What you need to do :: Copy the records below, changing each "Find the location of" to "Give the position of" and leaving everything else as it is.

(Stored items from a collection)
>>>

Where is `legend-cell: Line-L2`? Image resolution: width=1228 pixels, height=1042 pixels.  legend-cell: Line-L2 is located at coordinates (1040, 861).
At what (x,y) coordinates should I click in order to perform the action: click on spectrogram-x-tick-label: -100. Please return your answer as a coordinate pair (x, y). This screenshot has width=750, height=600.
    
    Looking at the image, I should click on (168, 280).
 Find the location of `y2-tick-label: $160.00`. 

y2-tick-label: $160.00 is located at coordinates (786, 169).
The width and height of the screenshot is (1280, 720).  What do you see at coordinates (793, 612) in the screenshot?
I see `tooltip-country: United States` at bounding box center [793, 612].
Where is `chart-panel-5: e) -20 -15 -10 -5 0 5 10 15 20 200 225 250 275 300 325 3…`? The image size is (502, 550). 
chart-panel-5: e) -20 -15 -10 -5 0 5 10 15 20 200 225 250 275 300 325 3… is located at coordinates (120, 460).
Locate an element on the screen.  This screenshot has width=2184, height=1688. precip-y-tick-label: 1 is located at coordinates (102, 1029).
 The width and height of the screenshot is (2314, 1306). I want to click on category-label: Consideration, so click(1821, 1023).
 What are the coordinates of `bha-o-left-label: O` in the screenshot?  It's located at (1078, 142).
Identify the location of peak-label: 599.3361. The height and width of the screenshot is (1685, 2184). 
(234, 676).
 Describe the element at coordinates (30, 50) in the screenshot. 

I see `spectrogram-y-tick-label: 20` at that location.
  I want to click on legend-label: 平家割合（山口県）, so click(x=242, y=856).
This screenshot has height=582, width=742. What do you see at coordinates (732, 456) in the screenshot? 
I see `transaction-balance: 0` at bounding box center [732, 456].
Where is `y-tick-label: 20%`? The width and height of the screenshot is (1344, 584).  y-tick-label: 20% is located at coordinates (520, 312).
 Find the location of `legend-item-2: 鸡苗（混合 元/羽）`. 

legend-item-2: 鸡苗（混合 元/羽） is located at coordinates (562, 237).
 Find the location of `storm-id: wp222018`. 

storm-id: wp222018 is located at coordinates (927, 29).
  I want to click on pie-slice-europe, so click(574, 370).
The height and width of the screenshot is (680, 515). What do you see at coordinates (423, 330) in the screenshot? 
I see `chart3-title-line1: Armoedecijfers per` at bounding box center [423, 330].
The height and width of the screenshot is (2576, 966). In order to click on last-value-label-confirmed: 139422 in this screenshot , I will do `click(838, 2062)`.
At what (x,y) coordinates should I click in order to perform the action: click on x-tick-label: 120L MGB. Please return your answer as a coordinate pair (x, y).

<<<

Response to this exercise ::
Where is `legend-cell: Line-L2`? Image resolution: width=1228 pixels, height=1042 pixels.  legend-cell: Line-L2 is located at coordinates (1040, 861).
At what (x,y) coordinates should I click in order to perform the action: click on spectrogram-x-tick-label: -100. Please return your answer as a coordinate pair (x, y). This screenshot has width=750, height=600.
    
    Looking at the image, I should click on (168, 280).
 Give the position of `y2-tick-label: $160.00`. 

y2-tick-label: $160.00 is located at coordinates (786, 169).
The width and height of the screenshot is (1280, 720).  What do you see at coordinates (793, 612) in the screenshot?
I see `tooltip-country: United States` at bounding box center [793, 612].
Where is `chart-panel-5: e) -20 -15 -10 -5 0 5 10 15 20 200 225 250 275 300 325 3…`? The image size is (502, 550). 
chart-panel-5: e) -20 -15 -10 -5 0 5 10 15 20 200 225 250 275 300 325 3… is located at coordinates (120, 460).
Locate an element on the screen.  This screenshot has width=2184, height=1688. precip-y-tick-label: 1 is located at coordinates (102, 1029).
 The width and height of the screenshot is (2314, 1306). I want to click on category-label: Consideration, so click(1821, 1023).
 What are the coordinates of `bha-o-left-label: O` in the screenshot?  It's located at (1078, 142).
Identify the location of peak-label: 599.3361. The height and width of the screenshot is (1685, 2184). 
(234, 676).
 Describe the element at coordinates (30, 50) in the screenshot. 

I see `spectrogram-y-tick-label: 20` at that location.
  I want to click on legend-label: 平家割合（山口県）, so click(x=242, y=856).
This screenshot has height=582, width=742. What do you see at coordinates (732, 456) in the screenshot? 
I see `transaction-balance: 0` at bounding box center [732, 456].
Where is `y-tick-label: 20%`? The width and height of the screenshot is (1344, 584).  y-tick-label: 20% is located at coordinates (520, 312).
 Give the position of `legend-item-2: 鸡苗（混合 元/羽）`. 

legend-item-2: 鸡苗（混合 元/羽） is located at coordinates (562, 237).
 Give the position of `storm-id: wp222018`. 

storm-id: wp222018 is located at coordinates (927, 29).
  I want to click on pie-slice-europe, so click(574, 370).
The height and width of the screenshot is (680, 515). What do you see at coordinates (423, 330) in the screenshot? 
I see `chart3-title-line1: Armoedecijfers per` at bounding box center [423, 330].
The height and width of the screenshot is (2576, 966). In order to click on last-value-label-confirmed: 139422 in this screenshot , I will do `click(838, 2062)`.
At what (x,y) coordinates should I click in order to perform the action: click on x-tick-label: 120L MGB. Please return your answer as a coordinate pair (x, y).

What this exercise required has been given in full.